Seguramente era un estudioso de la ley. Conocía la Torá a la perfección. Probablemente iba a una reunión dónde debatirían el sentido de un precepto o un mandato. Estoy seguro que vivía de acuerdo a la ley. No tengo dudas de que pensó en denunciar el atropello que sufrió el viajero. Pensó en peticionar a las autoridades para que mejore la seguridad vial. Aumentar la eficiencia en la captura de los réprobos y el cumplimiento efectivo de penas rigurosas, podría disuadir a los maleantes, aseguraría la prosperidad de nuestras ciudades y mejoraría el bienestar de todos. Pero mientras deliberaba todo esto iba rodeando al herido y olvidando la primera de las leyes, el amor eficiente es concreto, está al alcance de tu mano. 

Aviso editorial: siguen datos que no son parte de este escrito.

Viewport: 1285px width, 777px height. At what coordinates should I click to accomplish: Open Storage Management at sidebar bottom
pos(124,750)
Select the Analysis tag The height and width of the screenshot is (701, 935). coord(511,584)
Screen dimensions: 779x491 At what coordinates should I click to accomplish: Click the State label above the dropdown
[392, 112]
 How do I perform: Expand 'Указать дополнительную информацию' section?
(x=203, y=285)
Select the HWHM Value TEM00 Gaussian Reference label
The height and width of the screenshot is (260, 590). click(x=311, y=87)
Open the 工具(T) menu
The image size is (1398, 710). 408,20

Con este yo también me identifico muchas veces. Las leyes son unos de los inventos más formidables de la humanidad, pero sirven cuando en lugar de estar escritas en los libros están encarnadas en el corazón y las conductas de los ciudadanos. Cuando en lugar de ser literatura fantástica están al servicio de la persona más vulnerable. Cuántas veces generamos normas, guías, recomendaciones, códigos, que ponen papeles, formularios, escritos, burocracia, que separa las personas y sólo sirven para adormecer las conciencias con la apariencia de acciones, pero, en el mejor de los casos, son sólo buenas intenciones. De qué sirve decir cómo deben ser las cárceles si no son de esa manera; de qué sirve decir cómo deben ser las escuelas si no son de esa manera; de qué sirve decir cómo deben ser los hospitales si no son de esa manera; de que sirve decir que defendemos la vida cuando la extirpamos del seno materno o abandonamos los enfermos a su suerte. Mientras gastamos tinta haciendo un rodeo nuestros hermanos sufren. 

Por último, está el tercer hombre bueno. 

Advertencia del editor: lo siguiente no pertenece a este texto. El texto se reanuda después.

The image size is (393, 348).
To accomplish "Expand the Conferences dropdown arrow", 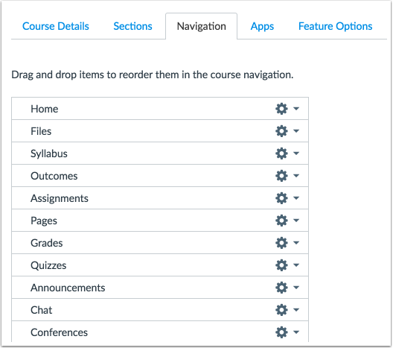I will click(296, 332).
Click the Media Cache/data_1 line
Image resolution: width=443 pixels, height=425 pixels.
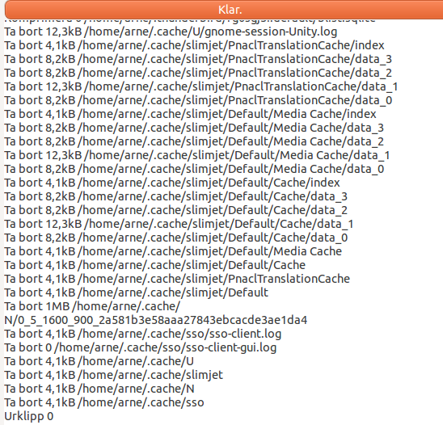(x=197, y=155)
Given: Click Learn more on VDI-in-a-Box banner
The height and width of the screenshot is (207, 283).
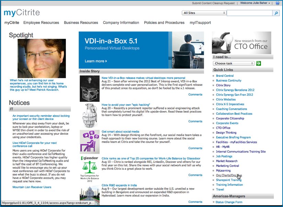Looking at the screenshot, I should point(96,61).
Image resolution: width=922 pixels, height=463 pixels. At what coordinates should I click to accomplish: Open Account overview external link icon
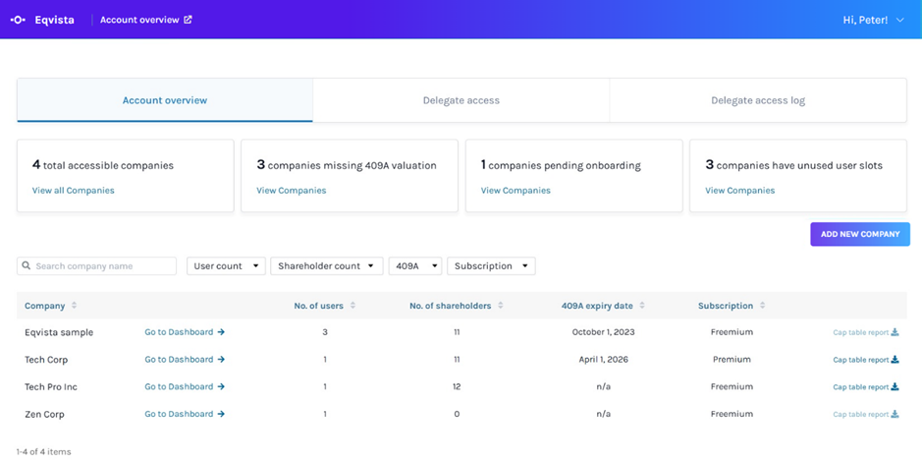pyautogui.click(x=189, y=20)
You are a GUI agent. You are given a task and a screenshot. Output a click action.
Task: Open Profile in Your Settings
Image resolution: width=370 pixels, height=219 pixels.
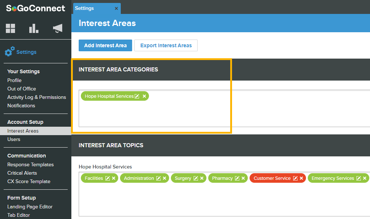14,80
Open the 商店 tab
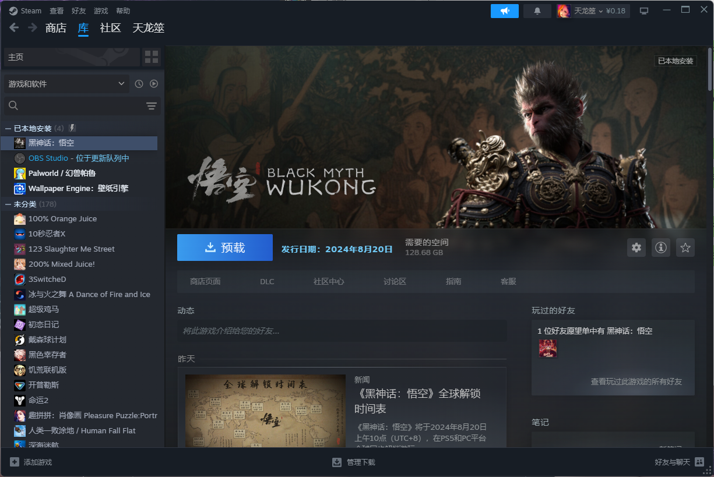The image size is (714, 477). pos(56,28)

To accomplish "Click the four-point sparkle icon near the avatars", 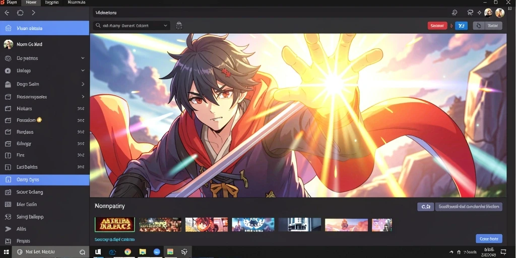I will pos(479,13).
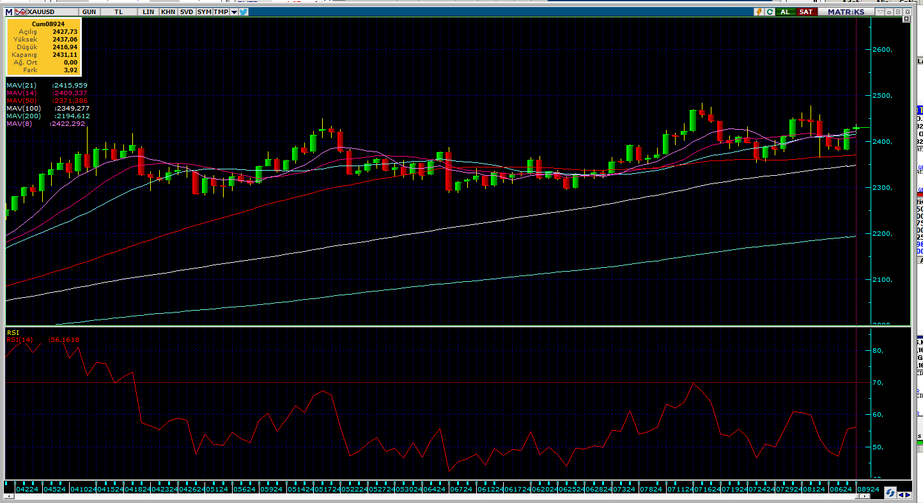Toggle the KHN option in toolbar
923x503 pixels.
(x=168, y=12)
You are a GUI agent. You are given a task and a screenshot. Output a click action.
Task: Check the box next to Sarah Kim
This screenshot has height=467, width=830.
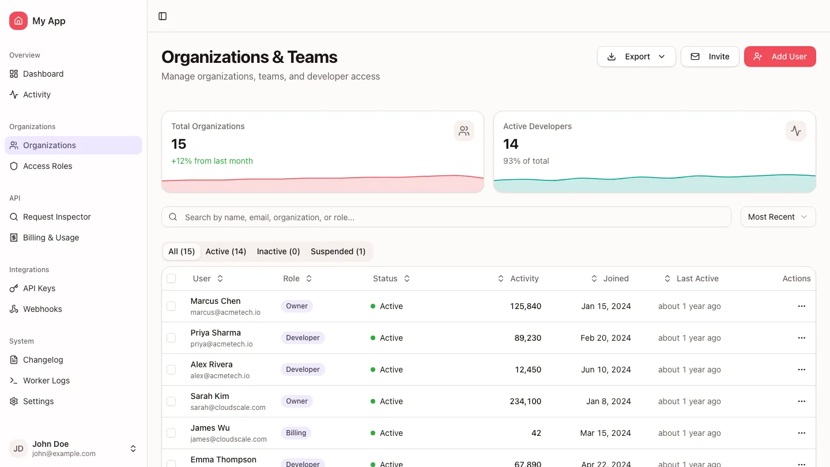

Te confieso que pocas veces actúo como él. Es Samaritano, qué se le va a hacer. Es hereje y además viola las leyes sagradas de Israel. Pero se baja del caballo, cura las heridas del sufriente, le sube a su cabalgadura, le cuida durante la noche en la posada y paga por adelantado los gastos que pueda ocasionar su restablecimiento.

¿Cuántas veces nos identificamos con éste? Seguramente también reza a su manera y probablemente también confía en que leyes más justas pueden ayudarnos a ser mejores, pero sobre todas las cosas se ocupa del herido. Cambia una realidad concreta al alcance de su mano. Quizá no pueda curar muchos, pero puede curar a éste. Quizá no pueda salvar a muchos, pero puede salvar a éste. Y esa es la genialidad de la parábola. La proximidad real está ahí. 

El mal triunfa por el rodeo de los buenos, se impone por el silencio de los buenos, sobresale por la inacción de los buenos. Hay muchos más “buenos” que personas que hacen el bien. 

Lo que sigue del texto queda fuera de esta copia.